## Document source:
○ ○ ○ ○ ○

Biz

Orphelin politique

L’auteur et rappeur Biz publie ces jours-ci son sixième roman, Cadillac (Leméac), ainsi qu’un premier livre jeunesse, C’est Flavie (Duchesne et du Rêve), écrit en collaboration avec sa fille Alice Fréchette Alepin. Discussion postélectorale avec un indépendantiste pur et dur, orphelin de parti.

Il y a quelque chose de profondément politique dans ton nouveau roman. Tu évoques la disparition du français dans des régions des États-Unis où il y a jadis eu une présence française. Ton personnage principal habite le West Island et a des collègues qui parlent le franglais. Tu parles de la menace de l’assimilation…

À partir de la Conquête, la menace de la disparition du français en Amérique est avérée. Elle existe. Il y a eu des avancées, après la loi 101. Ça a changé bien des choses. Tu as beaucoup réfléchi à cette question. Je pense qu’il n’y a aucun des enfants de la loi 101, y compris Sugar Sammy, qui regrette d’avoir appris le français.

Sans la loi 101, on n’en serait pas là…

Comme tu l’as écrit, ça a pris ça pour que le français existe encore et qu’on entende dans toutes les cours d’école de Montréal des gens de toutes sortes de couleurs de peau qui parlent avec l’accent québécois. C’est une grande réussite. Une grande réussite qui a paradoxalement peut-être nui à l’indépendance… Quand je suis avec des amis et qu’on prend une bière, des fois, je pose la question : « Aimes-tu mieux un Québec francophone province ou un Québec anglophone pays ? » À ce jour, je n’ai pas encore répondu à ça. Les deux ont des inconvénients.

Je t’ai entendu dire que tu avais été un orphelin politique pendant cette campagne électorale. Il y a un paradoxe là, dans la mesure où il y avait deux partis indépendantistes et un autre, la CAQ, dirigé par un ancien ministre péquiste.

○ ○ ○ ○ ○

Recopiez à l'identique le passage de l'entretien avec Biz qui commence par « Comme tu l’as » et se poursuit jusqu'à « ont des inconvénients. ».

## Données fournies:

○ ○ ○ ○ ○

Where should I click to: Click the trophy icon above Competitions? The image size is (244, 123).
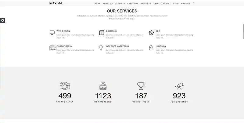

○ ○ ○ ○ ○

## Solution proposée:
Comme tu l’as écrit, ça a pris ça pour que le français existe encore et qu’on entende dans toutes les cours d’école de Montréal des gens de toutes sortes de couleurs de peau qui parlent avec l’accent québécois. C’est une grande réussite. Une grande réussite qui a paradoxalement peut-être nui à l’indépendance… Quand je suis avec des amis et qu’on prend une bière, des fois, je pose la question : « Aimes-tu mieux un Québec francophone province ou un Québec anglophone pays ? » À ce jour, je n’ai pas encore répondu à ça. Les deux ont des inconvénients.